Eric Schmidt Tries Three Different Spins to Prove Google's No Monopoly
European regulators are once again scrutinizing Google as complaints mount that the search giant is diverting traffic away from competitors in favor of their own services. But Eric Schmidt insists the only ones calling Google a monopoly are jealous haters who want to see the internet go back in time.
In a speech yesterday in Berlin, Google's executive chairman invoked the legacy of the Wright Brothers and Karl Benz in an attempt to brush off the antitrust investigations. To Schmidt, Google is just a company that took an early search engine concept—a filtered list of blue links to other websites—and turned into a site for "answers."
Maps now feel like such an integral part of search that most users probably can't imagine Google without them. It's the same with many of our changes. Your search just gets better and better over time. Google "Berlin weather" and you'll no longer get ten blue links that you need to dig through. Instead, you'll get the weather forecast for the next few days at the top result, saving you time and effort ...
Of course, competitors like Yelp and TripAdvisor don't see it that way. To them, Google is trying to consolidate internet traffic—and hoard the advertising dollars that come with it.
Schmidt tried to spin the situation by calling competitors regressive: "they'd rather [Google] go back to 10 blue links." The real threat isn't Yelp, said Schmidt, it's a scrappy startup "somewhere in a garage"—a fairly ridiculous claim for such a monopolistic company.
He then went on to describe Amazon as Google's chief competitor, noting that many customers looking to buy products begin their shopping with the retailer.
If you are looking to buy something, perhaps a tent for camping, you might go to Google or Bing or Yahoo or Qwant, the new French search engine. But more likely you'll go directly to Zalando or Amazon . . . last year almost a third of people looking to buy something started on Amazon — that's more than twice the number who went straight to Google. [...]
But, really, our biggest search competitor is Amazon. People don't think of Amazon as search, but if you are looking for something to buy, you are more often than not looking for it on Amazon . . .

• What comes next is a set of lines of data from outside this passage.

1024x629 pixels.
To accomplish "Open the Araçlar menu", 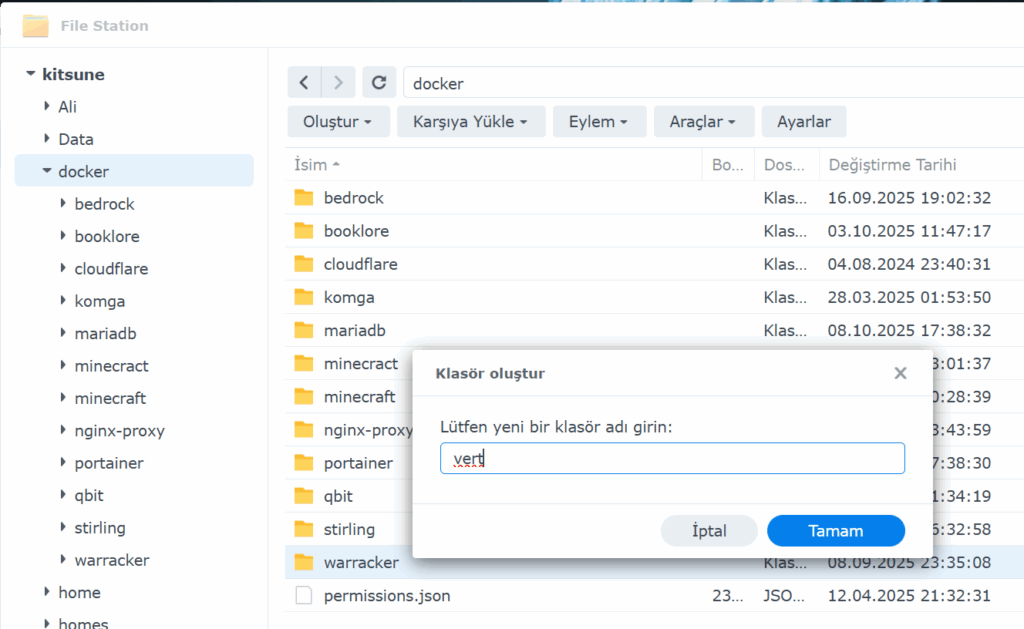I will (703, 121).
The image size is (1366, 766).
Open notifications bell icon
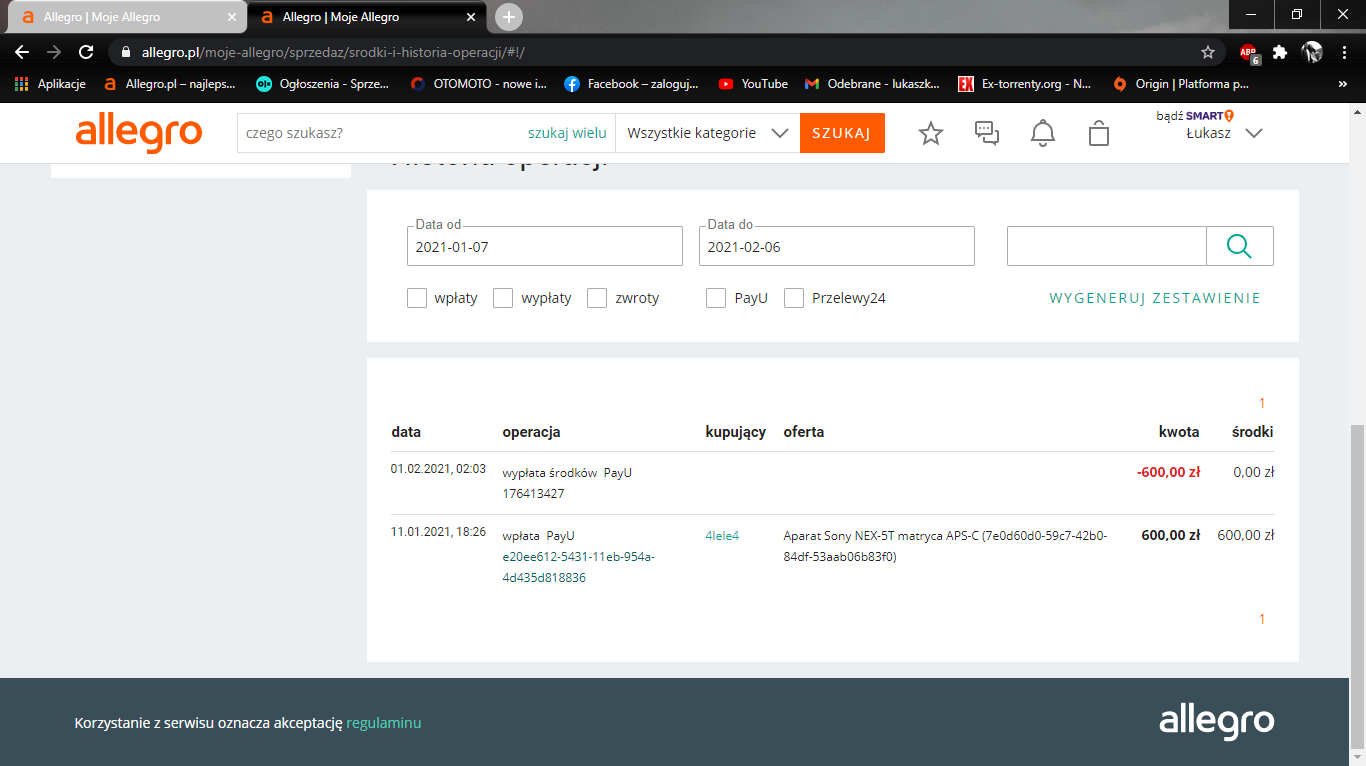click(x=1043, y=133)
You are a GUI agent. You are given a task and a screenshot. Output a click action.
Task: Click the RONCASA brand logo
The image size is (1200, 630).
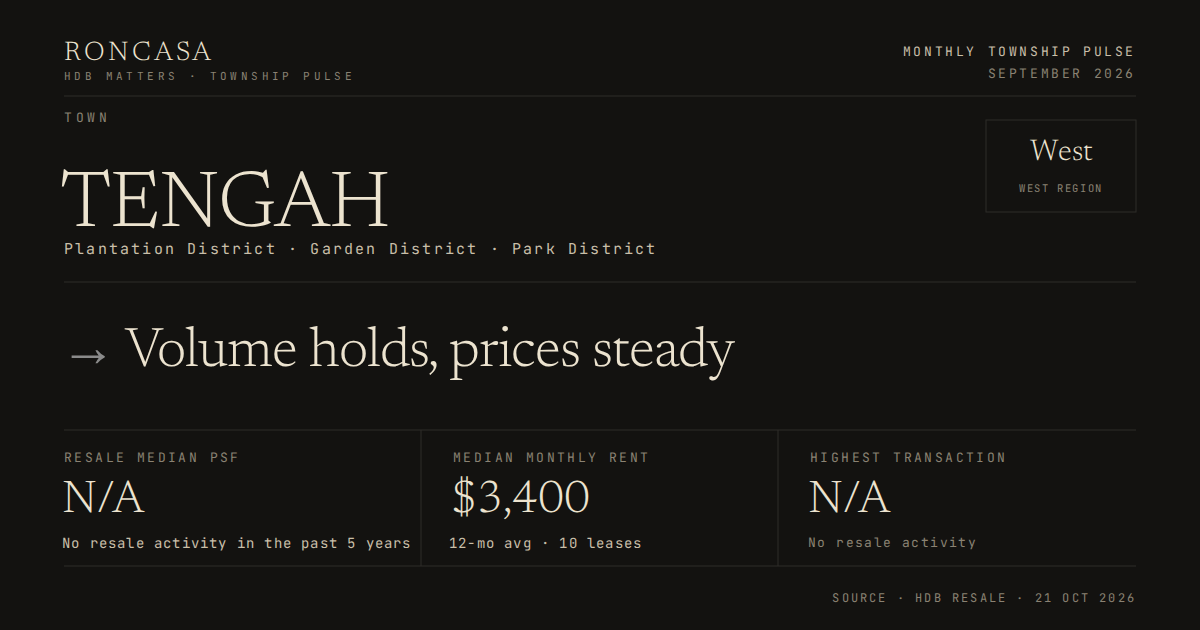point(138,51)
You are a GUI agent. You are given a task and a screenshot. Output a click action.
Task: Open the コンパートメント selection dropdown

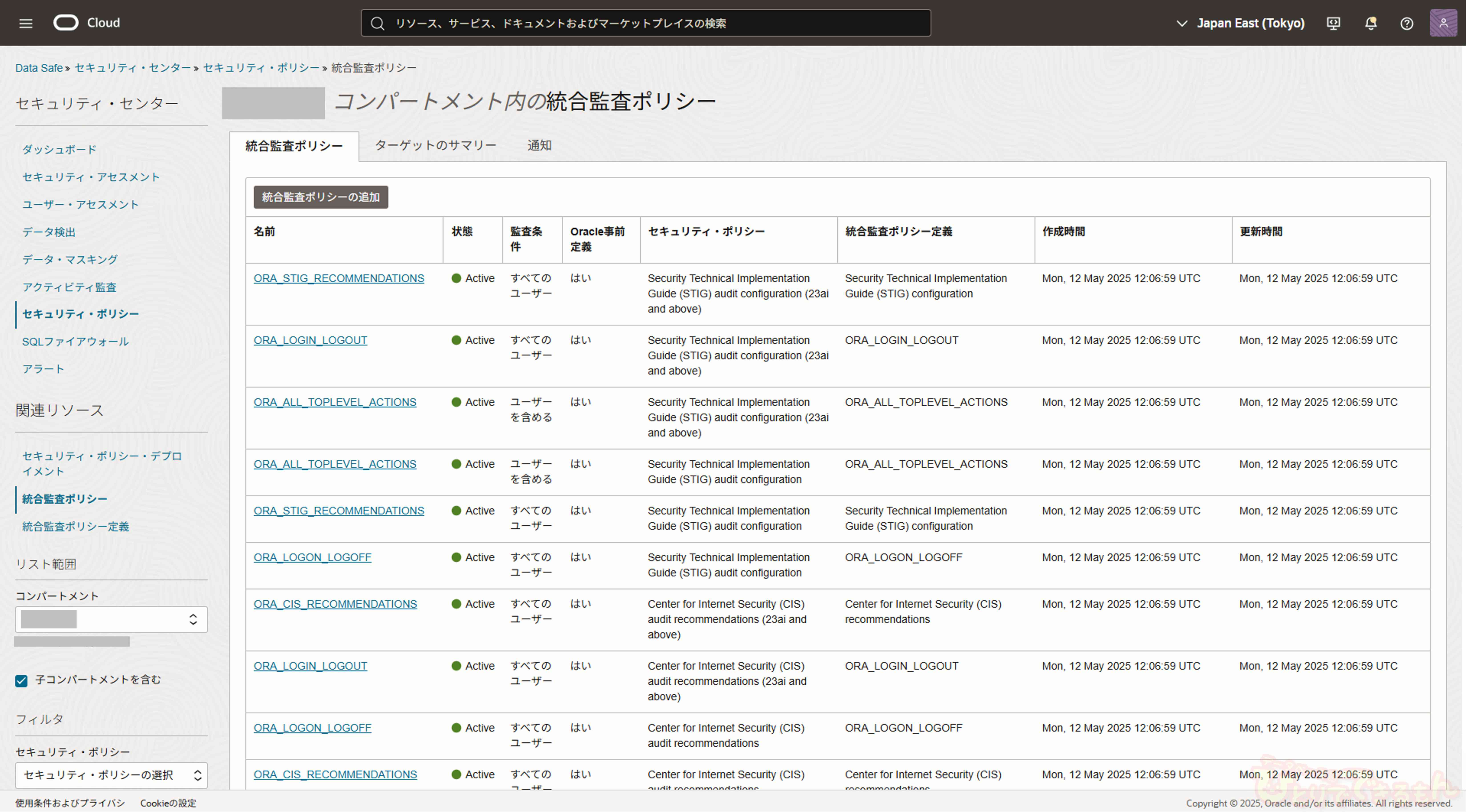pos(111,619)
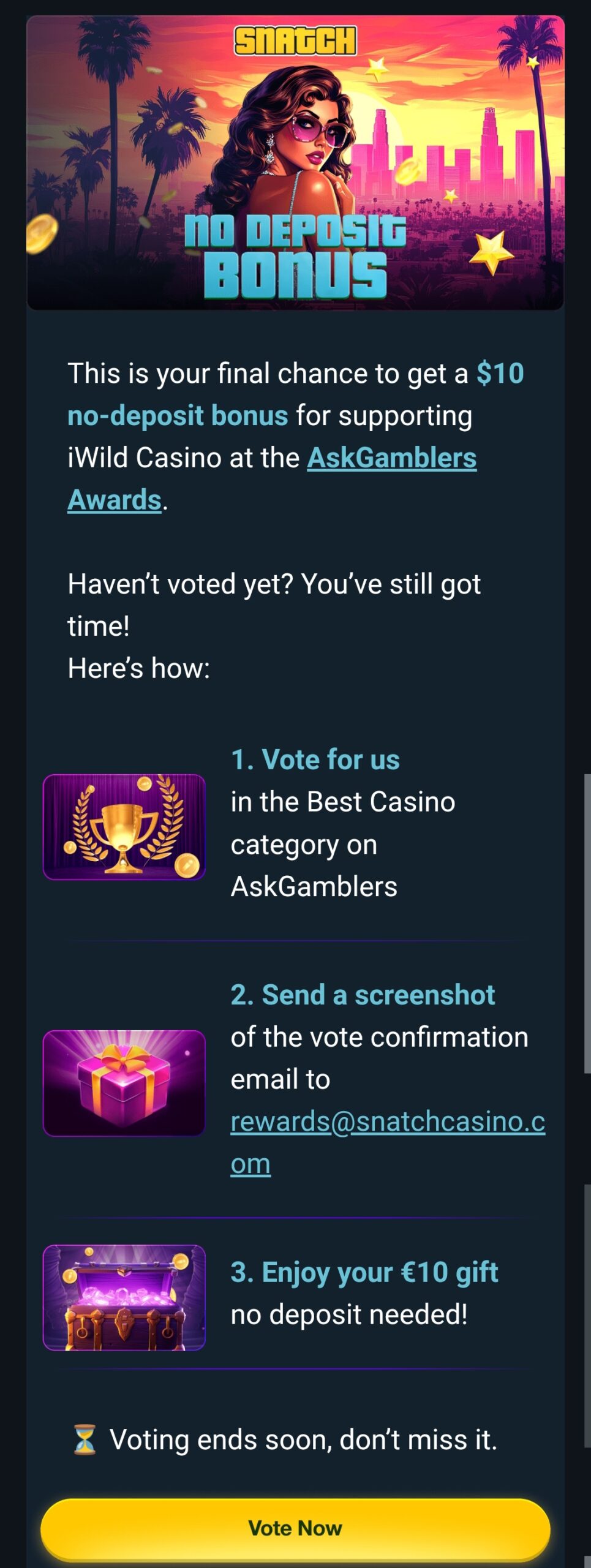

Emphasis added. Never once did Schmidt acknowledge that the two sites are selling different products—Amazon is in the business of selling you goods; Google is in the business of selling your data.
Just prove how little Google is concerned with this "monopoly" allegation, Schmidt tried yet another tactic, insisting that Google is not a utility in the classic sense:
The reality is that Google works very differently from other companies that have been called gatekeepers, and regulated as such. We aren't a ferry. We aren't a railroad. We aren't a telecommunications network or an electricity grid . . . No one is stuck using Google.
Schmidt is technically correct—no one is stuck using Google, and there are scores of largely inferior competitors people could switch to. However, Google is the default search engine on most browsers, and consumers are too confused or lazy to swap it out for a viable alternative.
It's hard not to see Google as the railroad of the internet when nearly 90 percent of British search queries run through the site.